In the context of substring, this means:
If the user provides a string and two valid, 0-based indices, then
substringproduces the substring starting at indexstart(inclusive) andend(exclusive).
If the function’s caller does not fulfill these preconditions, then like in real life, the function is not bound to the contract; the function is free to do whatever it wants! It might throw an error, or it might return garbage entirely unrelated to the intended result. For example:
> (substring 24710 0 3)
. . string-ref: contract violation
expected: string?
given: 24710
argument position: 1st
other arguments...:
If our substring implementation gets a number as the first argument, it happily continues to process it.
However, when we try to call string-ref on the number, we get a type error at that point in execution.
In summary, preconditions and postconditions give us a quick and easy way to understand a function’s behavior. In the coming days, we’ll see that they also give us a hook for reasoning about our code, especially if we encounter a bug in our implementations!
As we’ve seen, doc comments are only one kind of comment we might use in our code. We might choose to document other places as well, e.g., inside the implementation of a function:
(cond
[(> x 0)
1]
[(< x 0)
-1]
; x is neither positive nor negative, it must be zero.
[else
0])
Here we remind ourselves in a comment that we arrive at the else branch because it must be the case that x is not greater than or less than 0.
Is this comment necessarily?
In some sense, it is because it isn’t immediately obvious from the else what is true about x.
However, if we took a few seconds to reason about how the cond operates, we could have arrived at that conclusion pretty quickly.

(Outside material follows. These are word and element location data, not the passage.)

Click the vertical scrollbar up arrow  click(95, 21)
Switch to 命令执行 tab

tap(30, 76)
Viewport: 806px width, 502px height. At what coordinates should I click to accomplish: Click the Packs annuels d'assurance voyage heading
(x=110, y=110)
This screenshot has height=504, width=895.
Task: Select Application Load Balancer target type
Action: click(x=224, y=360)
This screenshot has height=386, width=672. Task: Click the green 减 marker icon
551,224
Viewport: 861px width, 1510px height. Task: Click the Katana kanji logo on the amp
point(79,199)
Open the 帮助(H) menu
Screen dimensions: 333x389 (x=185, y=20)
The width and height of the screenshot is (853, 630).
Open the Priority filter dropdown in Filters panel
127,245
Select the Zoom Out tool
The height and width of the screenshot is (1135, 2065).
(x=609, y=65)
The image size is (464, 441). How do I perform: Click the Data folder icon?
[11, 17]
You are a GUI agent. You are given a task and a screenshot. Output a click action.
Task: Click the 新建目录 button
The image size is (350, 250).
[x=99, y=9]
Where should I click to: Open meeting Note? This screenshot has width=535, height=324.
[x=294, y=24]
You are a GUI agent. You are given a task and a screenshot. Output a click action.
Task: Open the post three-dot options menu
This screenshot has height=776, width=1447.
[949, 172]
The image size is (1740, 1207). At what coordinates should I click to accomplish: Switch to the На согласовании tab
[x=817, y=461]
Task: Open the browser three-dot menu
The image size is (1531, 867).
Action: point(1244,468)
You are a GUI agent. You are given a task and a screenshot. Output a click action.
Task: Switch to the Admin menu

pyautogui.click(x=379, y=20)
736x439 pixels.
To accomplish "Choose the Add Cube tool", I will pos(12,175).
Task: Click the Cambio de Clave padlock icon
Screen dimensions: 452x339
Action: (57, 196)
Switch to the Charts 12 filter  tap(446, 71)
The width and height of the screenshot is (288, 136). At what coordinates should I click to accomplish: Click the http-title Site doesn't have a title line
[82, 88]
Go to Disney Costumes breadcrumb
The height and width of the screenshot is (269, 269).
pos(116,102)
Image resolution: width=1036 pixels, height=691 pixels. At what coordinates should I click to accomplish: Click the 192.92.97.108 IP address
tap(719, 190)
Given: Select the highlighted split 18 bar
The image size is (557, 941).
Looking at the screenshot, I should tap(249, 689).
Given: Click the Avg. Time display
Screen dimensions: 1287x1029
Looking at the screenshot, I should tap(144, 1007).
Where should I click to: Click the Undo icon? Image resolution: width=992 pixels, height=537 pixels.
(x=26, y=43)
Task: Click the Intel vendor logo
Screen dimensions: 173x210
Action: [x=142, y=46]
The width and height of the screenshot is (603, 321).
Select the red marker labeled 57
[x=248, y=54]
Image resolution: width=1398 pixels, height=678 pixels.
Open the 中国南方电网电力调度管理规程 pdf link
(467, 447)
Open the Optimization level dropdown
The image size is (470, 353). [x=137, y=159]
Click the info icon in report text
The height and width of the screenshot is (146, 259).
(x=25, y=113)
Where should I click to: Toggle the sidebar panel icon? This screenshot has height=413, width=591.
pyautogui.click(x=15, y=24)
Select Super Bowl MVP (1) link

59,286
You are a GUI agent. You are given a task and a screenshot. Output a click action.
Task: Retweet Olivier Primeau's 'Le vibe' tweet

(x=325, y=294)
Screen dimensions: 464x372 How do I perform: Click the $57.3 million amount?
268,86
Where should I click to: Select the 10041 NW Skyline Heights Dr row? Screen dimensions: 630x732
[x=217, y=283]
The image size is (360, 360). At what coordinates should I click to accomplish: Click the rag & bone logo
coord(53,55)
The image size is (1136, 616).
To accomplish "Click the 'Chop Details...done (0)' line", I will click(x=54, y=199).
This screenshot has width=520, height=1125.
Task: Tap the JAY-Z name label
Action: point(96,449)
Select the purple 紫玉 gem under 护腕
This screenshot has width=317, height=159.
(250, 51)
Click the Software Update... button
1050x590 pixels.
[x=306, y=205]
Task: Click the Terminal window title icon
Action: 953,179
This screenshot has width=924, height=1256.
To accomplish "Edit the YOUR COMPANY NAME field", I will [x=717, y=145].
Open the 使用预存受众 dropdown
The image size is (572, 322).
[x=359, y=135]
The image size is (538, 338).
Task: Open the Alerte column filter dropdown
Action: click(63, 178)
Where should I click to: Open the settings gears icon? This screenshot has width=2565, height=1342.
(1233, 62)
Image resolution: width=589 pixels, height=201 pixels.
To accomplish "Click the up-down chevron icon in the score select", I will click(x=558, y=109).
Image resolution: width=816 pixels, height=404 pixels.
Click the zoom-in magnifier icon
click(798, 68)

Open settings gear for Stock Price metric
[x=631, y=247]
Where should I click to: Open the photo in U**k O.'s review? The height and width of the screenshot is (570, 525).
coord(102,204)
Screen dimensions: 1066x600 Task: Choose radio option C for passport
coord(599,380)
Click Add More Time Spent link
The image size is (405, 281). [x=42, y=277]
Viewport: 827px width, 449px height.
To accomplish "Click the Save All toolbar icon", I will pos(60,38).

Even if this comment’s utility is suspect, is there any harm in including such little notes? Different faculty have different perspectives. One set argues that it’s worthwhile to include such comments as they ease the cognitive load on the reader. Some members of that group also tend to write the code in natural language before writing programming code. And that’s a strategy we think you should use (writing in English first).
One argues that there is harm for including such comments on two levels:
This last point is the real nail in the coffin for including excessive amounts of documentation in code. The more documentation we include, the more maintenance cost we incur in keeping everything up to date.
In our small-scale programming context, the effect of code maintenance is minimal. But we want to ensure that you develop good programming habits in this course! We will discourage you from writing inter-function (i.e., within a function) in favor of writing code that is readable without additional comments (beyond doc comments). If you need a comment to remember how the innards of a function work, this is a strong sign you have made the function too complicated. Instead, use the decomposition tools we’ve introduced, such as helper functions and let-bindings, to make sense of the situation!
Here’s the documentation for substring, gathered all together in one place.
;;; (substring str start end) -> string?
;;; str : string?
;;; start : integer?, a 0-based index (<= 0 start (length str))
;;; end : integer?, a 0-based index (<= 0 end (length str))
;;; Returns the substring of `str` denoted by the start index `start`
;;; (inclusive) and end index `end` (exclusive).
It turns out that the contract for substring is not complete; it is missing at least one precondition!
Experiment with various possible inputs for substring until you find a precondition not covered by our current doc comment.
Give an updated doc comment that covers this new precondition, adding it to either the parameter list or description of the comment.